Most people have heard of the witch trials of Salem. They were the destructive outcome of dangerous folklore. But all across Europe, from Sweden to Germany, France, Spain and the UK, the idea of the ‘witch’ became the blame pigeon for epidemics, failed crops, birth defects and any manner of misfortune. The early European obsession with witches illustrated the cultural fear and fascination with women’s innate power which was shadowy and misunderstood. The female body summoned social anxiety because of its very power to give life. Women were viewed with suspicion and wariness.

In today’s world such attitudes and superstitions sound ludicrous but we live in a society that still argues about women’s reproductive rights and the pay gap. Domestic violence is a huge problem and one in three women will be sexually assaulted by a male during their lifetimes. The patriarchal stranglehold has not completely released its grip! When a male politician can stand in front of a placard reading ‘Ditch the Witch’, a reference to the female Prime Minister of his country, the stench of burning flesh and hair still wafts past him on the breeze, all the way from seventeenth century Salem and Europe.

I have been fascinated with witches since childhood (since Samantha Stephens of the television series Bewitched to be precise). In my new novel, Hexenhaus, based on historical characters and events, I aimed to transport readers back to a time when witches were fully believed to be real.
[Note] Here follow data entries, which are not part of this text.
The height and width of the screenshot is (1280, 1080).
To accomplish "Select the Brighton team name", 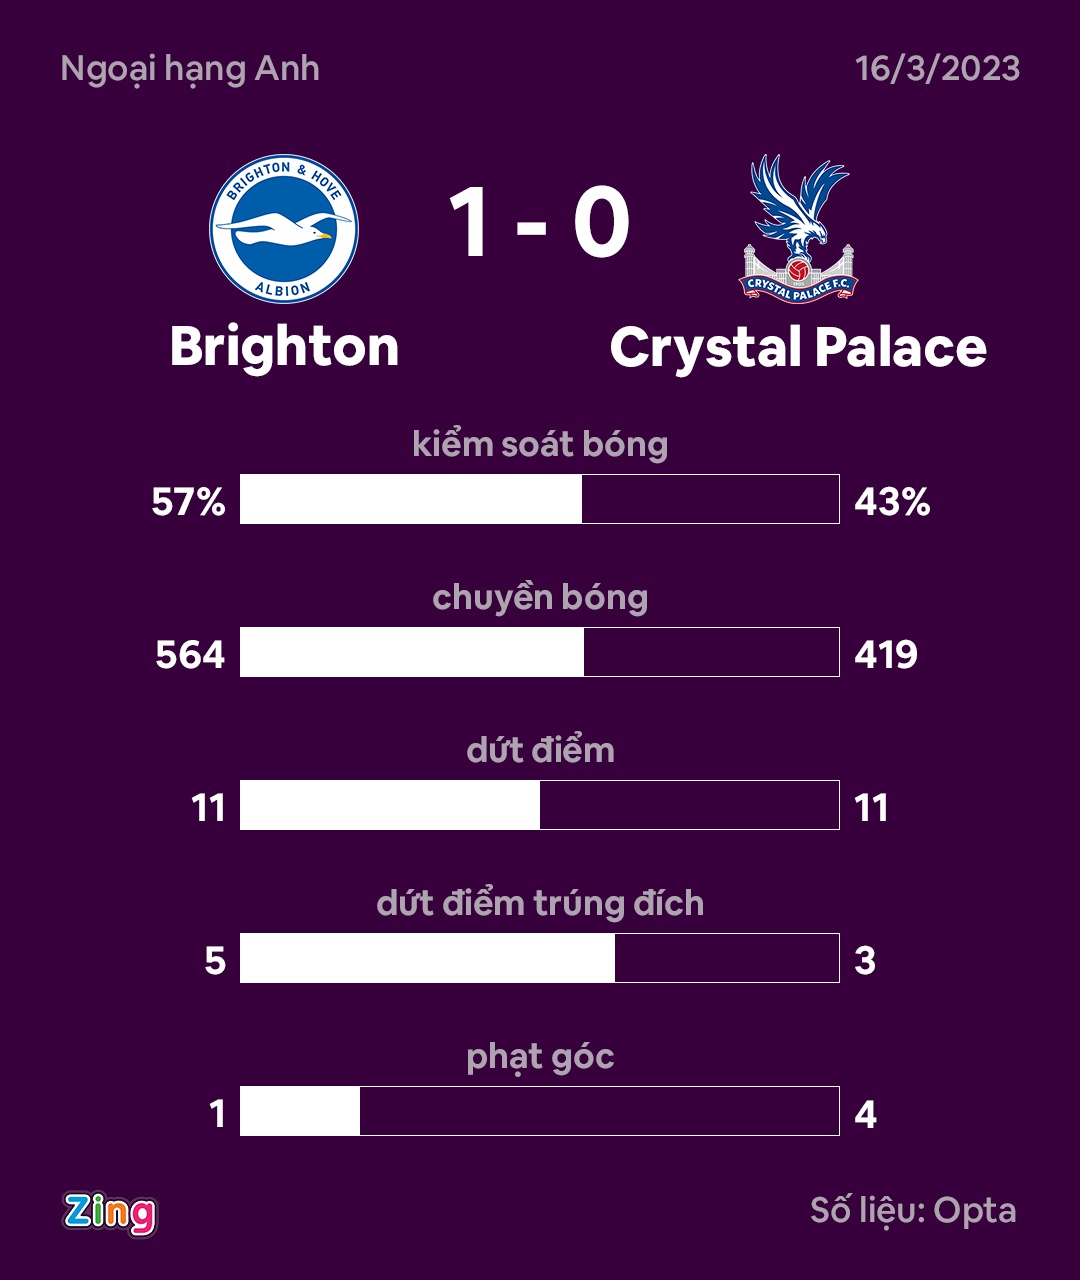I will point(284,347).
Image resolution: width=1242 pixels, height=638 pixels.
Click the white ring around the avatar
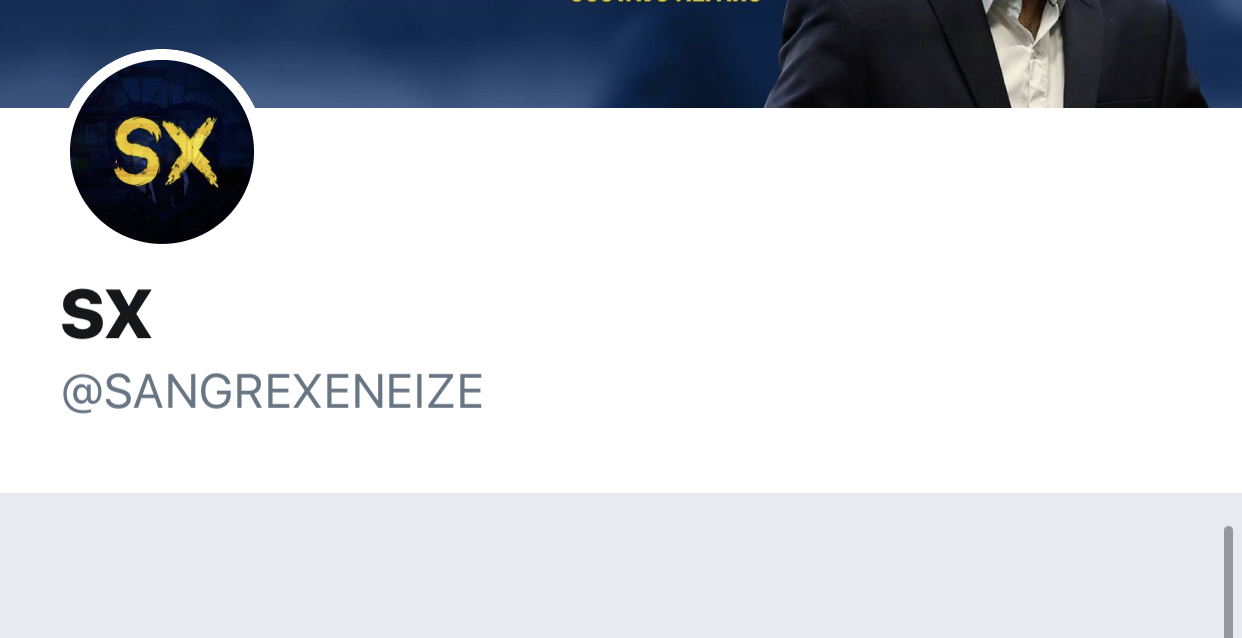coord(162,54)
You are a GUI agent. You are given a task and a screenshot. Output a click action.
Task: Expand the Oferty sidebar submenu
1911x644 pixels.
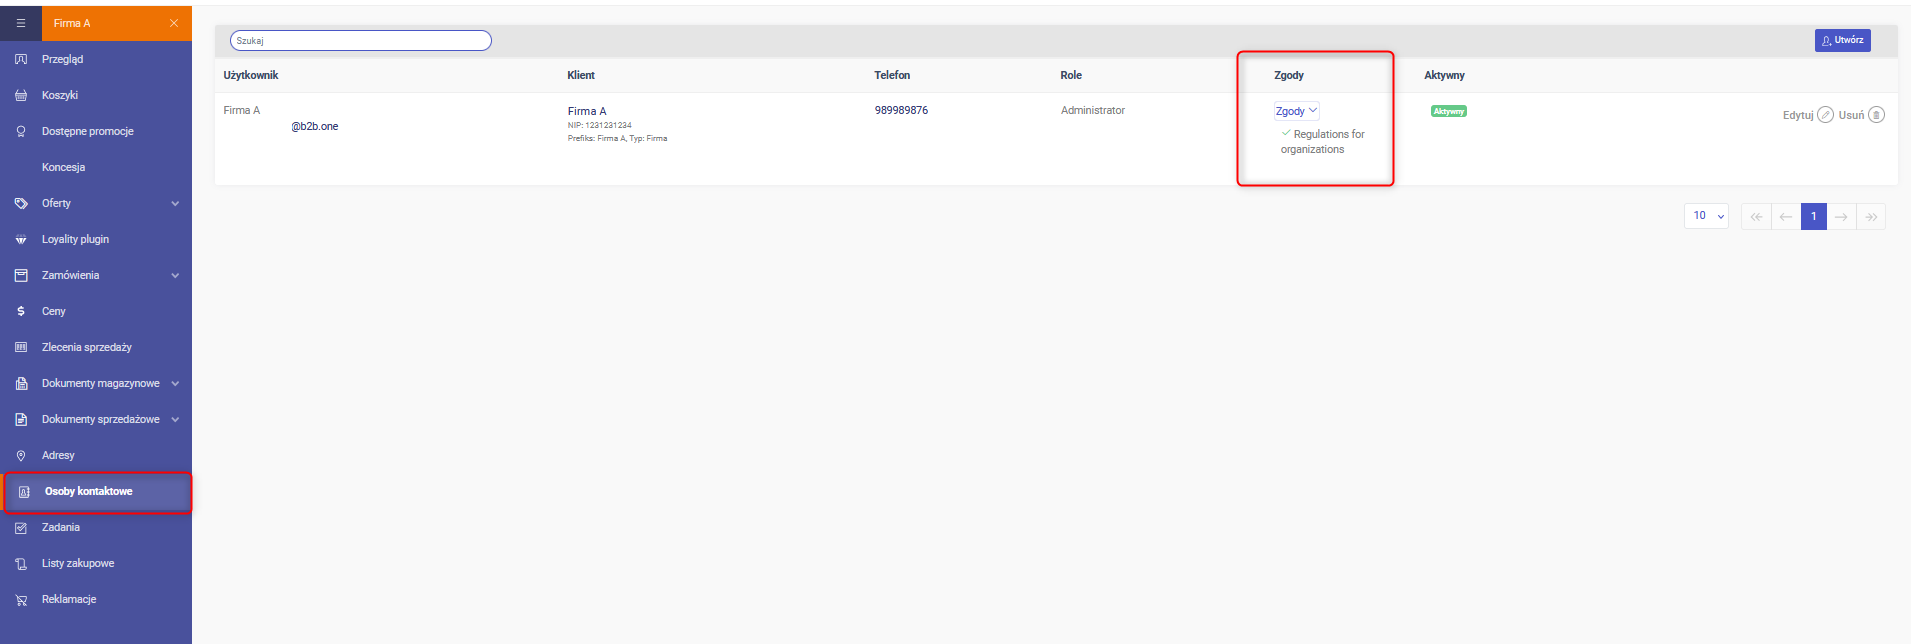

It is hard for us looking through a contemporary lens to imagine a world where the sexism was so bad and the fear of the supernatural so intense, that people, even those of great learning, wholeheartedly believed that those accused and burned were actually witches. There were other political and religious motives at play in the later periods of persecution but these were times of which we can barely conceive. Hexenhaus was written to shine a light on those dark times.
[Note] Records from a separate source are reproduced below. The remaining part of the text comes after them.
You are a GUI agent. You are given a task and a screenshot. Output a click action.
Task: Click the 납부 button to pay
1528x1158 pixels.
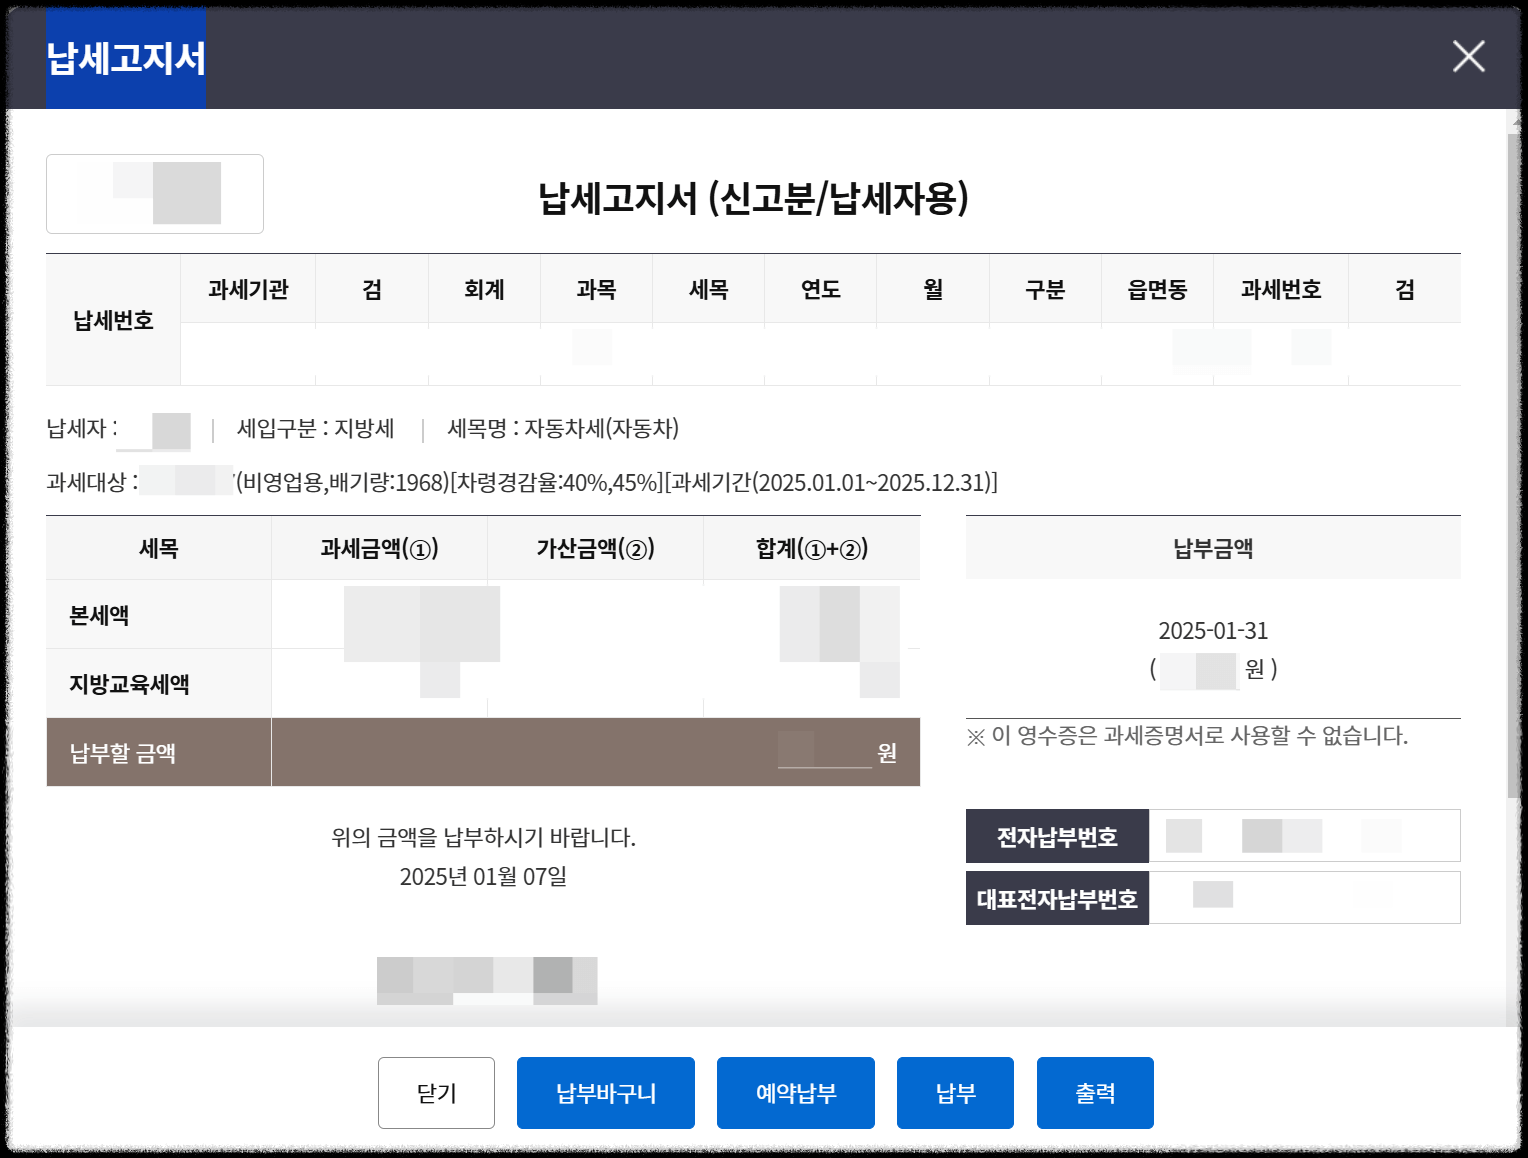point(954,1093)
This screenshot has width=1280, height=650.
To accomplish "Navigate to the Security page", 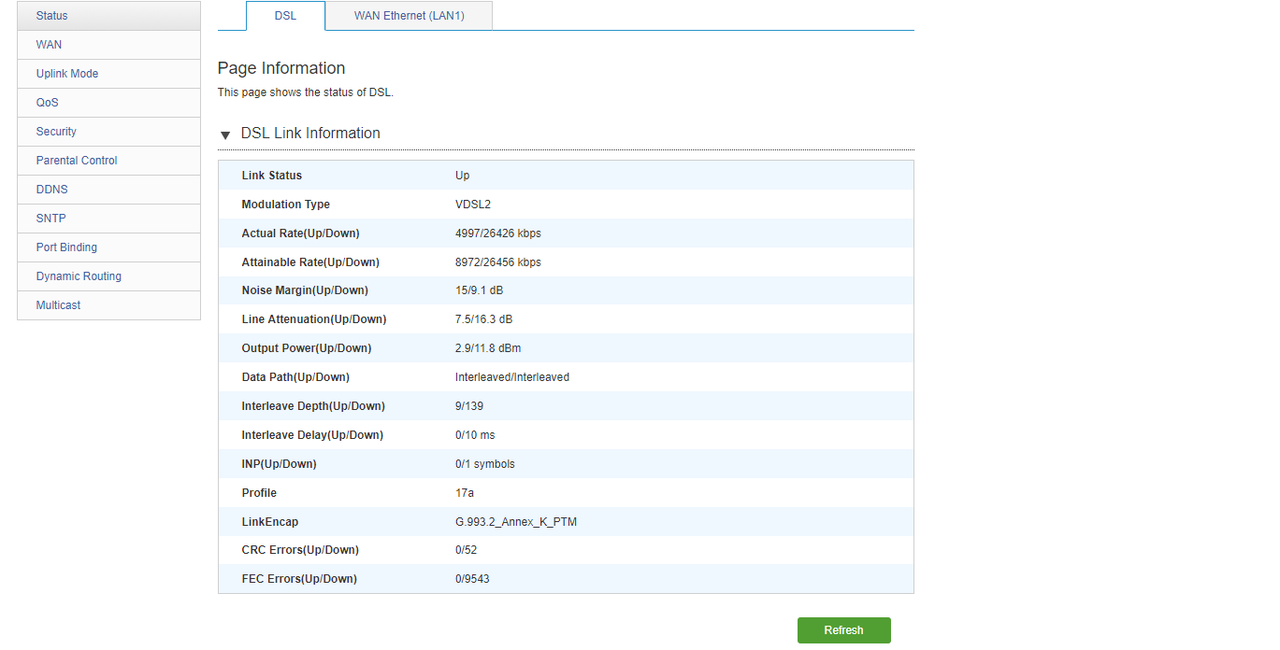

Set in Bamberg, Germany in 1626 and Renfrewshire, Scotland 1697, two bookends of the seventeenth century, the historical threads of my narrative introduce Veronica Junius and Katherine Campbell, two young women inadvertently caught up in the witch hysteria of their time. Veronica escapes to a fairy-tale, idyllic existence in the woods which is her sacred and safe place, while Katherine finds herself confronted by a small child tormented by superstition so intensely that she sees her maids flying high in the sky at night, coming to visit her and poke her with pins while demanding that she give her soul over to the grim man in black. The accusations terrify the Renfrewshire community and Katherine must fight for her very life while enduring unspeakable tortures.

The modern thread of my story, the third strand in the braid,  shows how hysteria is not confined to the darkest corners of history but still very much alive and well in our own back-yards. The witch-hunt in Bundanoon, Australia, portrayed in Hexenhaus, is a finely directed spotlight on how the media and politicians, spiritual leaders and neighbourhood-fence gossips can fan and fuel irrational fears into full-blown mass hysteria. Pick your folk devil ‘Muslims’ ‘homosexuals’ ‘single mothers’ ‘welfare recipients’ ‘people with tattoos’ and so on and so forth.. Early Europe had witches, Hitler had Jews, we have…..fill in your greatest fear here!
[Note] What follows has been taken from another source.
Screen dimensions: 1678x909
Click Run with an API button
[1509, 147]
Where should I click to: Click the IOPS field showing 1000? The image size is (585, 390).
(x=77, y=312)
My brave characters of Veronica, Katherine and Paisley find themselves vulnerable to the bigotry and small-mindedness of those around them who are driven by fear and an intense hatred of things they do not understand.

‘Hexenhaus’ honours my female ancestors whose blood runs through my veins. My great great great great great grandmother was burned for being a witch. If you were to follow your mother-blood back through the ages you would all come across the same charred bones.

We are all sisters standing on the edge of the universe.

Those who suffered before me, persecuted as ‘witches’, bequeathed their strength that flows through my veins, their wisdom which has given me knowledge, their inspiration which has given birth to my new book Hexenhaus and I offer my book to the world as a way of showing my gratitude.

It is dedicated to my grandmother but also to every woman, man and child who lost their life so brutally at the gallows or at the burning stake, at the hands of a world driven mad by irrational fear.

We must be vigilant and never, ever let it happen again.

‘I fly through the candle’s mouth like a singeless moth.’ Sylvia Plath – Witch Burning.